The couple lives in Laguna Woods Village in an upstairs unit and didn’t have a yard. But they’d adopted an 18-month-old Chesapeake Bay retriever in December from the Irvine Shelter who they were training as a therapy dog.
“What greater undertaking could Christmas have than be a big sister to another puppy who has special needs,” Katie McDaniel wrote to the rescue group. The couple also explained that they did not have specific practice or experience with the challenges of a blind and deaf puppy but said they have time and patience.
When Francine Shute, vice president of the rescue group, received their email, she felt like they might be a good fit and scheduled to meet them.
“I felt like they had the time and desire to learn about his handicap,” Shute said. “They were also willing to spend time and resources. They seemed like they were coming from a place of really wanting to help.”
Since his rescue, Ranger, whose full name is Staff Sgt. Ranger Mac Sawgunner Retired, named for their son’s two tours of service in the Army’s 3-75th Ranger Regiment, has been the life of the party at the McDaniel’s home.
At first Katie corralled him in the kitchen so he could begin getting his bearings. He became fast friends with Christmas who after about two weeks jumped the fencing and brought Ranger toys. Since then the barricades have come down and Ranger navigates well through the couple’s home. Ranger has two ways of communicating. One is with a vibrating collar that teaches him to seek his owners. The other is using his scenting skills.

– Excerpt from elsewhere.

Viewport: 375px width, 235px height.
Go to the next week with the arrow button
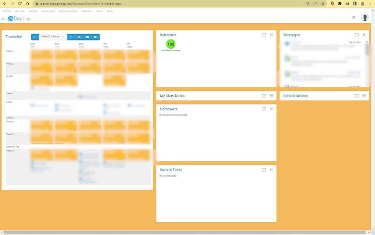[x=71, y=37]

“He knows how to seek Tim,” Katie McDaniel said. “Now because I’m with him 24/7, he’s redefining his nose skills. He follows scent downwind and is learning to distinguish between a rising scent in a bright and warm day and the confluence of smells and descending scents on a cooler, darker day. It’s simply a matter of nose immaturity.”
Each week Ranger goes to a dog social. There he has become fast-friends with a grey pit bull female named Sharky. In the Laguna Woods Village neighborhood, he’s become a favorite. He’s also bonded with a border collie-mix service dog named, Coral.
Welch, who operates Redefined Dog Training in Long Beach, still continues training the now almost 8-month-old pup once a week.
“He’s learned everything quite normally as in the learning curve of a regular dog,” Welch said. “Normally in training a dog we use tactile stimulation and voice. Then we stop the touch and just use voice. In his case we made the signals all tactile.”
He is told to sit by a tap on his behind. Tap on his shoulder means lie down, touch his nose and he stays. Two taps on his side means he can go and play.
For the McDaniels, Ranger’s addition to their home is a gift.
“He’s wonderful and Christmas loves him,” Katie said. “He’s an ideal dog. People never know he’s blind and deaf when they meet him.”